* Given passage
►

Local students on D.C. trip get stomach virus

The last place you want to be sick is while you're away from home, but that's unfortunately what happened to a group of local students.

Each year, 20 million people get sick from a common stomach virus. It's usually from close contact with someone who's sick, or food contaminated by a sick worker. 

 The last place you want to be sick is while you're away from home, but that's unfortunately what happened to a group of local students. It's a field trip of a lifetime for high school students.

The non-profit Close Up Foundation hosts high school students from around the country for hands-on programs in Washington D.C. It's to inspire them to learn and participate in government.

Saturday, 250 students and teachers from six states arrived in D.C. for their week-long conference. However, on Sunday, 17 to 18 local students got sick with a gastrointestinal bug. The symptoms are like the very common norovirus. 

"It causes typically, vomiting, nausea, diarrhea, belly pain, sometimes even low grade fever and headaches and so that diarrhea and excessive vomiting could result in dehydration," explained Dr. Fred Lopez, an LSUHSC Infectious Disease specialist. 

Dr. Lopez is not in contact with any of the students in D.C. Close Up confirms the students are from Ursuline Academy and one is from Brother Martin. Ursuline confirms that the sick students are all juniors. Brother Martin said it does not discuss medical information of any of its students.  The students have been isolated in separate hotel rooms because if it's norovirus, that's highly contagious.

"Usually can be spread by being in close contact with somebody who is sick, sharing utensils with them for example, it can be from contaminated surfaces you touch that are fecally contaminated then you put it to your mouth. It can be from contaminated food or water," said Dr. Lopez.

◄

* Work task A
According to the news story, how many students and teachers arrived in D.C. on Saturday, and from how many states?
* Work task B
From the news story, return verbatim the part that opens with the words containing "Saturday, 250 students" and closes with "Infectious Disease specialist.".

* Extracted material

►

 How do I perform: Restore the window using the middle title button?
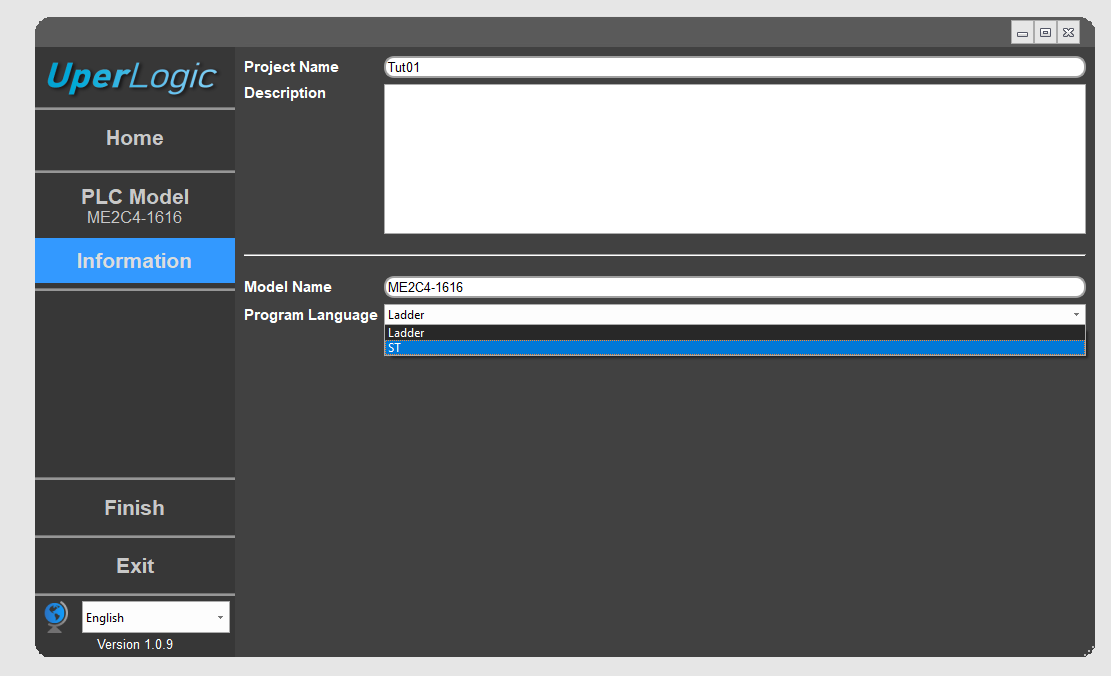click(x=1045, y=33)
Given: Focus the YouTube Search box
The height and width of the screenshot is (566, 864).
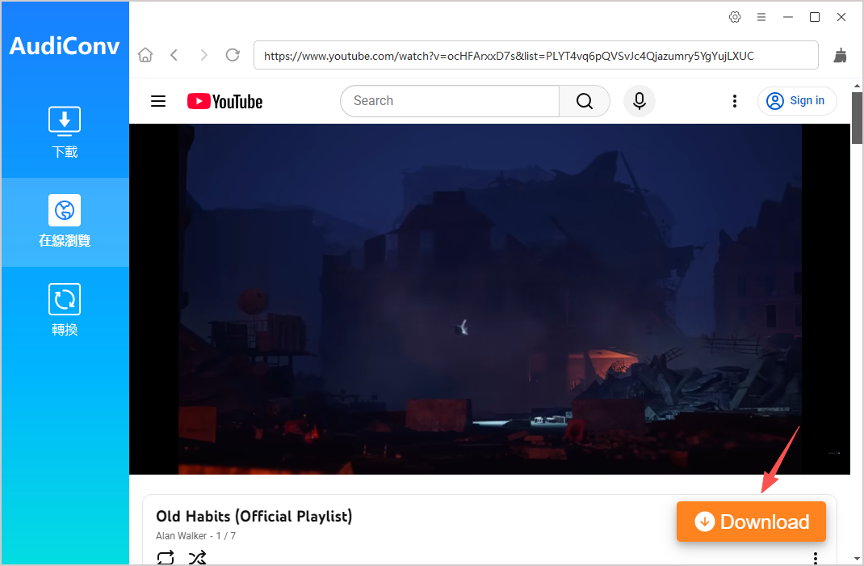Looking at the screenshot, I should pos(450,101).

◄

* Output A
250 students and teachers arrived from six states.

* Output B
Saturday, 250 students and teachers from six states arrived in D.C. for their week-long conference. However, on Sunday, 17 to 18 local students got sick with a gastrointestinal bug. The symptoms are like the very common norovirus. 

"It causes typically, vomiting, nausea, diarrhea, belly pain, sometimes even low grade fever and headaches and so that diarrhea and excessive vomiting could result in dehydration," explained Dr. Fred Lopez, an LSUHSC Infectious Disease specialist.